Modern scanners exploit the sparsity of MR images in transformed domains (wavelets, finite differences) to reconstruct from heavily undersampled k-space, directly analogous to ideas in quantum state tomography:
# Conceptual sparse recovery via L1 minimisation (compressed sensing)
# In practice: ADMM, BART, or learned unrolled networks
#
# Minimise: ||F_u · m − y||₂² + λ||Ψm||₁
#
# F_u = undersampled Fourier operator
# y = acquired k-space data
# Ψ = sparsifying transform (e.g. wavelet)
# λ = regularisation weight
#
# This is the MR equivalent of L1-regularised quantum state tomography
# both exploit the prior that the true signal has a sparse representation.

_COLLECTED DATA_
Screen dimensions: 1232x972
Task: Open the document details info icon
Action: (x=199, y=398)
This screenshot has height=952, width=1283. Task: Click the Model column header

_PROBLEM SET_
[A] Answer each question from the text on compressed sensing in MR imaging:
(i) What does Ψ denote?
(ii) Which practical methods are listed for carrying out the minimization?
(iii) What does y stand for?
[B] Quote everything in the compressed sensing text from "Modern scanners exploit" down to "transform (e.g. wavelet)".
[C] Write what comes next in the text on compressed sensing in MR imaging, beginning after its final line.
The data are not required for any of the work that follows.

_RESULTS FOR EACH TASK_
[A]
(i) A sparsifying transform, for example a wavelet.
(ii) ADMM, BART, or learned unrolled networks.
(iii) The acquired k-space data.

[B]
Modern scanners exploit the sparsity of MR images in transformed domains (wavelets, finite differences) to reconstruct from heavily undersampled k-space, directly analogous to ideas in quantum state tomography:
# Conceptual sparse recovery via L1 minimisation (compressed sensing)
# In practice: ADMM, BART, or learned unrolled networks
#
# Minimise: ||F_u · m − y||₂² + λ||Ψm||₁
#
# F_u = undersampled Fourier operator
# y = acquired k-space data
# Ψ = sparsifying transform (e.g. wavelet)

[C]
import numpy as np
from scipy.optimize import minimize
def cs_recon_1d(y_undersampled, mask, lam=1e-3, n_iter=200):
"""
Toy 1D compressed sensing reconstruction via proximal gradient.
y_undersampled : observed (masked) k-space
mask : boolean array, True where k-space was sampled
"""
N = len(mask)
x = np.zeros(N, dtype=complex)
for _ in range(n_iter):
# Data consistency gradient step
kx = np.fft.fft(x)
residual = np.zeros(N, dtype=complex)
residual[mask] = kx[mask] - y_undersampled[mask]
grad = np.fft.ifft(residual)
x = x - 0.1 * grad
# Soft-threshold (L1 prox) in image domain
magnitude = np.abs(x)
x = np.where(magnitude > lam, x * (magnitude - lam) / magnitude, 0)
return x
This same mathematical machinery, exploiting structure in a high-dimensional Hilbert space appears in quantum error correction syndrome decoding and in variational quantum eigensolvers, though the physical substrate differs entirely.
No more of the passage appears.